Gericht: Hessischer Verwaltungsgerichtshof
Urteil verkündet am 17.04.2008
Aktenzeichen: 8 UE 1263/07
Rechtsgebiete: GG, GewO, HGO


Vorschriften:

GG Art. 28 Abs. 2 S. 1
GewO § 70
HGO § 121
1. Hessische Gemeinden waren auch schon vor der Neufassung des § 121 HGO im Jahre 2005 berechtigt, zuvor in kommunaler Regie veranstaltete Weihnachtsmärkte zu "privatisieren".

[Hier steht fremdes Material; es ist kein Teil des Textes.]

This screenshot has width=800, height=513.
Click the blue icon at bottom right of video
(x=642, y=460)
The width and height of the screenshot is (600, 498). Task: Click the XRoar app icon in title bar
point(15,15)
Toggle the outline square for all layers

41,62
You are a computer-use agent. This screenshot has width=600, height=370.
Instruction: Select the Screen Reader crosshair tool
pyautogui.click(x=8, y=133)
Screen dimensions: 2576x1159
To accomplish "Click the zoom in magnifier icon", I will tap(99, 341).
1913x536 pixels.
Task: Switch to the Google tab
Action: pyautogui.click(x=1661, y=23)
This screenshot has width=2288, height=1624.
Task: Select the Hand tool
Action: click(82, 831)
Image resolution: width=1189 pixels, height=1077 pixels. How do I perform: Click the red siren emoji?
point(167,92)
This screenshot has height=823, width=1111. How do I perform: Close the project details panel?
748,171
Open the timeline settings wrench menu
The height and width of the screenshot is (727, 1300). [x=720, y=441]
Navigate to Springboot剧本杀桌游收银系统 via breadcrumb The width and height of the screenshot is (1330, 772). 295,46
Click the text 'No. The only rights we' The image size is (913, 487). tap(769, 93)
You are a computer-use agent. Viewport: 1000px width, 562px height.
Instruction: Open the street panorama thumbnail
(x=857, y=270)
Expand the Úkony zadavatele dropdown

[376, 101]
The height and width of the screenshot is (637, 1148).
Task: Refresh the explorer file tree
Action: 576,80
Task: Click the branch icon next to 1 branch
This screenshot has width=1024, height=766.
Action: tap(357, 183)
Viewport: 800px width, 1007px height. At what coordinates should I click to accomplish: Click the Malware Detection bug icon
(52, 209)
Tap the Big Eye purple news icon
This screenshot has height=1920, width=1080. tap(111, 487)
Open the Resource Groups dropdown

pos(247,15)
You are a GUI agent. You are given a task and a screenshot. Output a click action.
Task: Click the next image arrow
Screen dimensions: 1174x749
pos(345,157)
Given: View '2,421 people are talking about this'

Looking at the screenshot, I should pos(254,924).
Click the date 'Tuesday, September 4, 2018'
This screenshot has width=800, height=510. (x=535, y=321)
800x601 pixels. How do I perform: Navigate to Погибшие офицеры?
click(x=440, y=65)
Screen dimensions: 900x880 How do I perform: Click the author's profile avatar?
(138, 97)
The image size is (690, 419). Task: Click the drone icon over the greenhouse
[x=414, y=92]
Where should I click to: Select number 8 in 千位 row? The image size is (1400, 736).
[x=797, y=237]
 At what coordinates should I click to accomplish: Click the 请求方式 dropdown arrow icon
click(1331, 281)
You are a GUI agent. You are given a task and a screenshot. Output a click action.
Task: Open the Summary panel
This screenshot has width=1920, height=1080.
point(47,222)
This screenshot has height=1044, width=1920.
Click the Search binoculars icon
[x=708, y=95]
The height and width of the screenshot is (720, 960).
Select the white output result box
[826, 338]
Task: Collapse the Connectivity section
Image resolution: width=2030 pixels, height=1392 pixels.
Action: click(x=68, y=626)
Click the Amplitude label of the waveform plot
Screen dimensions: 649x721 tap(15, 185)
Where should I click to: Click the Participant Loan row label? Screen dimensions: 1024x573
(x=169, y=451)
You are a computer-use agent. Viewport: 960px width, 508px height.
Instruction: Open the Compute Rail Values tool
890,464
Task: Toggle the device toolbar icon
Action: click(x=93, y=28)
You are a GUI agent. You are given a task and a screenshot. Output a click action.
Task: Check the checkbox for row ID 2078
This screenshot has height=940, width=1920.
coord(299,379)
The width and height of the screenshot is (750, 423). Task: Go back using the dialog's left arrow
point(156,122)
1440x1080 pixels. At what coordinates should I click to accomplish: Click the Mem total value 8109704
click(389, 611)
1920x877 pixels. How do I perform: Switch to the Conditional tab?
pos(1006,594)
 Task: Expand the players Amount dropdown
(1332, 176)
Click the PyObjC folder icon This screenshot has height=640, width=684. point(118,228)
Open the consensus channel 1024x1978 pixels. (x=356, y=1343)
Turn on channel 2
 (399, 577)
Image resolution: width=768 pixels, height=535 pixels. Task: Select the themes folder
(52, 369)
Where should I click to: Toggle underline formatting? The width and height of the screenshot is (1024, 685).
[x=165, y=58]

2. Eine solche Privatisierung setzt voraus, dass die Gemeinde sämtliche Rechte und Pflichten des Marktveranstalters, insbesondere das Recht der Auswahl der Marktbeschicker (§ 70 GewO), auf ein Privatrechtssubjekt überträgt und in Bezug auf den Markt nur noch die öffentlich-rechtlichen Pflichtaufgaben in gewerbe-, straßen- und ordnungsrechtlichen Angelegenheiten wahrnimmt.


HESSISCHER VERWALTUNGSGERICHTSHOF IM NAMEN DES VOLKES URTEIL

8 UE 1263/07

In dem Verwaltungsstreitverfahren

wegen Kommunalrechts (Privatisierung eines Weihnachtsmarkts)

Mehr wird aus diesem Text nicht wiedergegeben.